为了防止被安全设备拦截，攻击者将木马切割分包上传到蜜罐。对其还原后，得到“社保基数变更通知.zip”压缩包，压缩包内部包含木马文件“查询-uninstall.exe”。从命名风格上来看，比较符合近期非常活跃的“银狐”组织。将木马上传至某步进一步分析：通过某步的沙箱分析该木马文件样本，发现其远控服务器归属于“银狐”，疑似为“银狐”的攻击行为。

五、总结

随着近些年网络安全攻防演练的开展，很多单位都建设了基于蜜罐的主动防御系统。但是，一方面是担心因为蜜罐的暴露而吸引攻击人员，所以蜜罐平台主要在护网等攻防演练中进行使用。另一方面是随着攻防对抗的深入，攻击人员对于蜜罐的识别能力越来越强，那些“一眼假”的蜜罐环境已经形同虚设。所以，如何在日益激烈的攻防对抗中去运营蜜罐系统已经成为了行业的共同痛点。上述的实际案例展示了我们在蜜罐运营领域积累的一些经验，现在就这些经验与大家进行分享：

1. 控制蜜罐的暴露范围，确保攻击人员无法识别到蜜罐系统。

2. 增强蜜罐系统的仿真度和交互性，并和实际业务系统混合在一起，让攻击人员无从识别。

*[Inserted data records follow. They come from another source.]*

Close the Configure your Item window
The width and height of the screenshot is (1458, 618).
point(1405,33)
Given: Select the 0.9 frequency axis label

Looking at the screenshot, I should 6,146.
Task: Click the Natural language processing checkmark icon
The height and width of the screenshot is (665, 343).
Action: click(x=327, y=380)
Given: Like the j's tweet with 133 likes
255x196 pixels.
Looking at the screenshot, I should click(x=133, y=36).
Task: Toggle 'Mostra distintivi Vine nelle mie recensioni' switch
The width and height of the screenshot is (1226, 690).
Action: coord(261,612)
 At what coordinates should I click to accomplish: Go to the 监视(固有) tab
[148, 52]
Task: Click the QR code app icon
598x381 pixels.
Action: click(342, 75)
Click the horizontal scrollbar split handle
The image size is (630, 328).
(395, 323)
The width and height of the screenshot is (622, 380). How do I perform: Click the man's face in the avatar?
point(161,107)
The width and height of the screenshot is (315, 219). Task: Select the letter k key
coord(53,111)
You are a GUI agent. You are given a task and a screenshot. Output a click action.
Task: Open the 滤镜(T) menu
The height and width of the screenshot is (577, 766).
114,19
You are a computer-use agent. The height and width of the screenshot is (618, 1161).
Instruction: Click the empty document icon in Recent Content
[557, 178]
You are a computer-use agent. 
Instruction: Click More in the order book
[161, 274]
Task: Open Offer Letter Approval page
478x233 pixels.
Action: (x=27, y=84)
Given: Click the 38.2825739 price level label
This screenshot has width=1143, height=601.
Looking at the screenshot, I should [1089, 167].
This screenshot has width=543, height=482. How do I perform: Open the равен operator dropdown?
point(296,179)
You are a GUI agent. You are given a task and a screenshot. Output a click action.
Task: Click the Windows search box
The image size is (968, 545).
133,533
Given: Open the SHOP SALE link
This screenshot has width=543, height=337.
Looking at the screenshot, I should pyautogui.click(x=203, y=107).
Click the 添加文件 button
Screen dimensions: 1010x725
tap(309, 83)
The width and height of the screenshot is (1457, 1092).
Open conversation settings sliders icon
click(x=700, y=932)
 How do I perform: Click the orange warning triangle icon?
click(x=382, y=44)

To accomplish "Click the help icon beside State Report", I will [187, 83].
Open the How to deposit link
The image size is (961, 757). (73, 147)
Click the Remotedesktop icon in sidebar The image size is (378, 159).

3. 结合被动防御体系精准识别攻击人员，并将攻击人员引导至蜜罐系统内。

4. 建立综合的蜜网环境，通过蜜网进行攻击行为的深度捕获。

5. 设计和业务场景相吻合的反制场景，诱导攻击人员以实现反制。

6. 建立蜜罐的日常运营响应机制，实现蜜罐的常态化运营。